On the Record: Abstract ideas versus concrete experience on marriage

On the Record: Abstract ideas versus concrete experience on marriage

Recently, Pope Francis concluded a two-year synod, a gathering of bishops, on the topic of contemporary family life. The stand-your-ground conservatives contended with the charge-ahead liberals.

Those who upheld the abstract essence of marriage and those who wanted to change it occasionally hurled accusations at one another, including the charge of heresy. At the end, under Pope Francis’s nudging, both sides lost, but without losing face.

Instead, the pastoral approach won. Pastors and the people in their parishes got a yellow light: proceed, but with caution. A pastoral approach starts with the messy lives of people before imposing abstract ideas. Let me explain through two scenarios.

Jack and Judy get married. They vow to give themselves totally, without reserve, in everything they do, for the rest of their lives. They are open to have as many children as God will give them. They will be happy and fulfilled by their love for one another, for their families, friends, church, all other people, and above all God. This beautiful picture is Pope John Paul II’s abstract idea of marriage.

Mike and Mary have been living together for sometime. Mary gets pregnant, and they decide to get married for the sake of their child. Nominal Catholics, they persuade a priest to marry them. In the year after the wedding, life goes from good to bad to worse. They divorce. Mary meets Bob, falls in love, and the two get married in a secular ceremony. Mary and Bob have many more ups than downs in their marriage, and they find weekly church really helps them. That is the pointilist picture Pope Francis has when he thinks of marriage.

For John Paul II, anything less than perfect is sinful. Any reservation in total self-giving in sexual activity means that there is absolutely no love involved.

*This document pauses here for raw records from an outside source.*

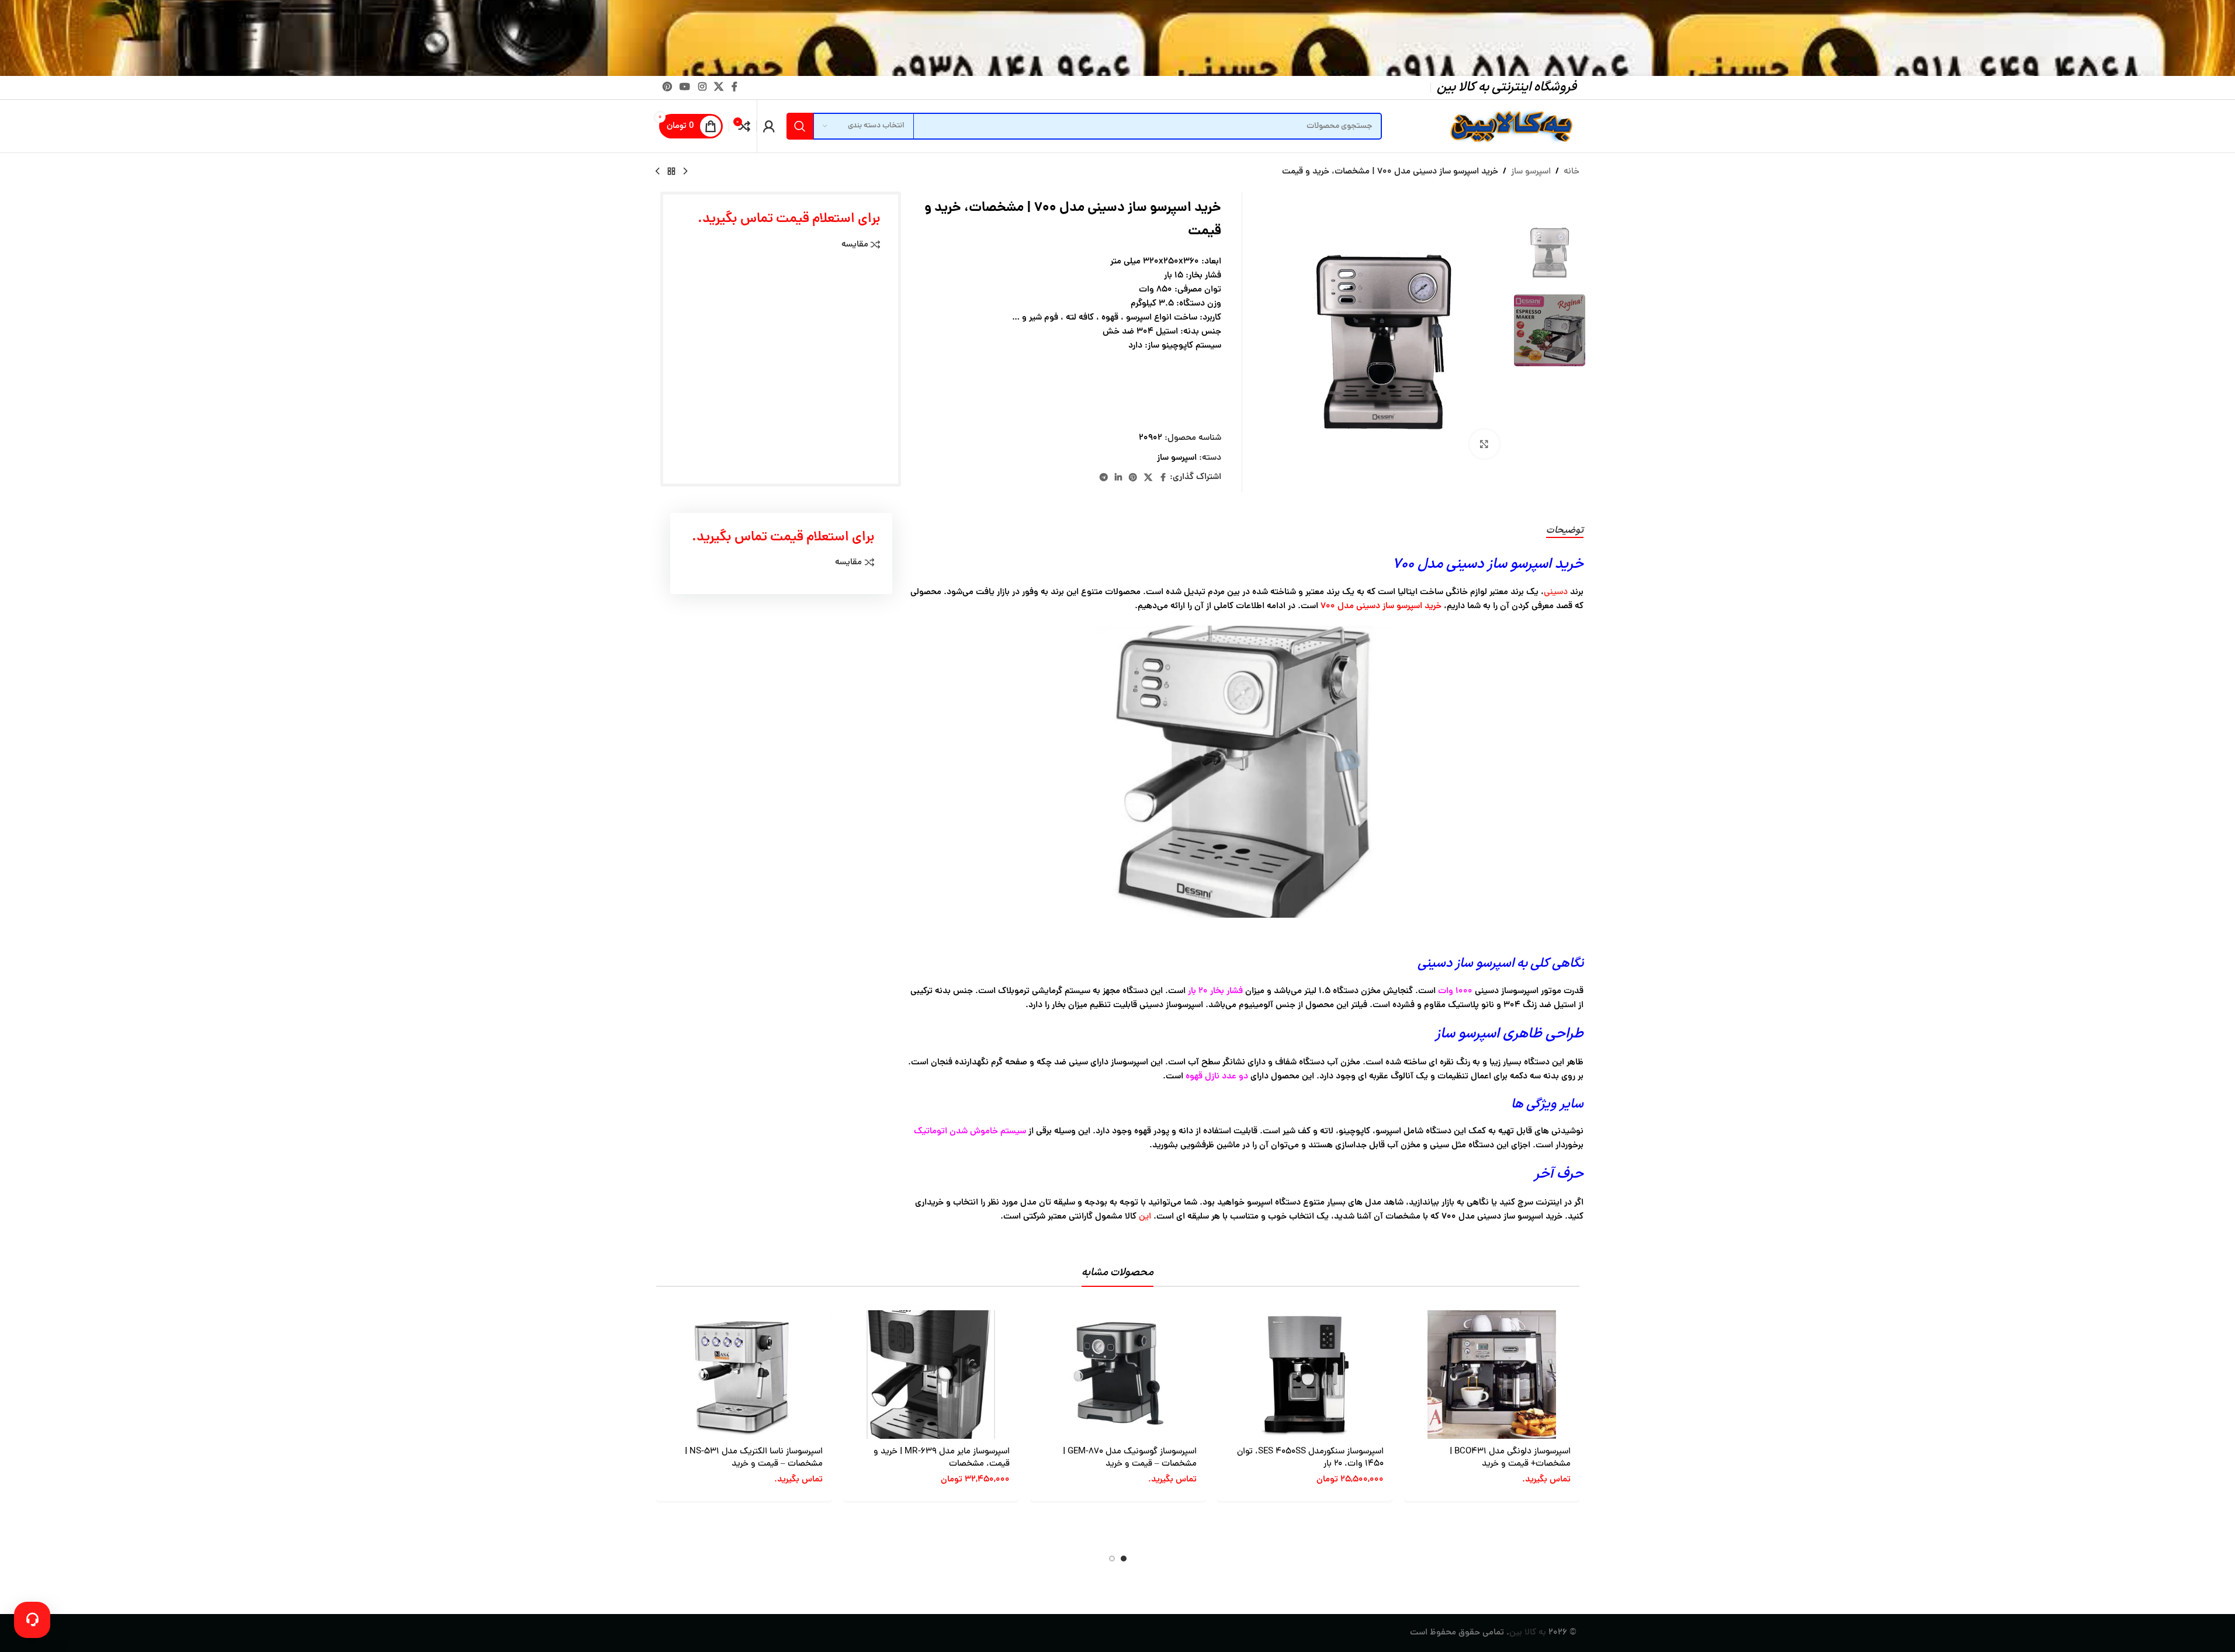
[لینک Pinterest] (667, 87)
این (1145, 1217)
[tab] (1564, 531)
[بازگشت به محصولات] (671, 172)
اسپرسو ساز (1531, 172)
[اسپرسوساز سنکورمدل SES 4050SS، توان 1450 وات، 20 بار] (1304, 1374)
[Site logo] (1509, 127)
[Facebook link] (734, 87)
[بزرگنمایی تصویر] (1484, 444)
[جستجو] (799, 126)
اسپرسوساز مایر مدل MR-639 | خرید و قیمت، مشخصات (942, 1458)
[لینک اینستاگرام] (702, 87)
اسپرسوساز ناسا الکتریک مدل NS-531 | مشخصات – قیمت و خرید (754, 1458)
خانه (1571, 172)
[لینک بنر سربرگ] (1117, 38)
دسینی (1556, 592)
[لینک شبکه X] (718, 87)
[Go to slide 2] (1112, 1558)
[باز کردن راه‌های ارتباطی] (32, 1620)
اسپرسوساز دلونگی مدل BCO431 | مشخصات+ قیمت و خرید (1510, 1458)
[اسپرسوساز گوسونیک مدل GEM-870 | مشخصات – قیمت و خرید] (1117, 1374)
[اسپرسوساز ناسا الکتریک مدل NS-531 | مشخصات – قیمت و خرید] (743, 1374)
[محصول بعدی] (657, 172)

For Francis, everything we do is less than perfect, and that is why God’s mercy is so important. He follows Jesus who said that the perfect did not need him. Rather, Jesus came to open God’s arms to the imperfect.

For John Paul, the message is that abstract truth comes before love, so “Get your life in order, and then come join us for communion.” He is right that people need to know what marriage is before they can intelligently make their marriage vows.

For Francis, the pastoral message is that love often comes before abstract truth, so, “Come join us, and we’ll figure out some sort of path to marital sainthood.”

It has often been said that the best is the enemy of the good. The abstract concept of marriage can be the enemy of actual marriages.

In John Paul II’s abstract view, Mary and Bob are not married, even though their experience is that they are really married. In the abstract, they are adulterers, and so spiritual food must be indigestible. In their experience, they, like the rest of us, have “good enough” lives. They need to be fed, not denied, spiritual bread.

The final document of the synod of bishops does not take the abstract approach of John Paul. Francis moved the synod to say, in effect, about this or that divorced and remarried couple, “Who am I to judge?” As a result, the synod decreed simply that it is up to the people who live in this messy world to sincerely figure out what will foster their holiness.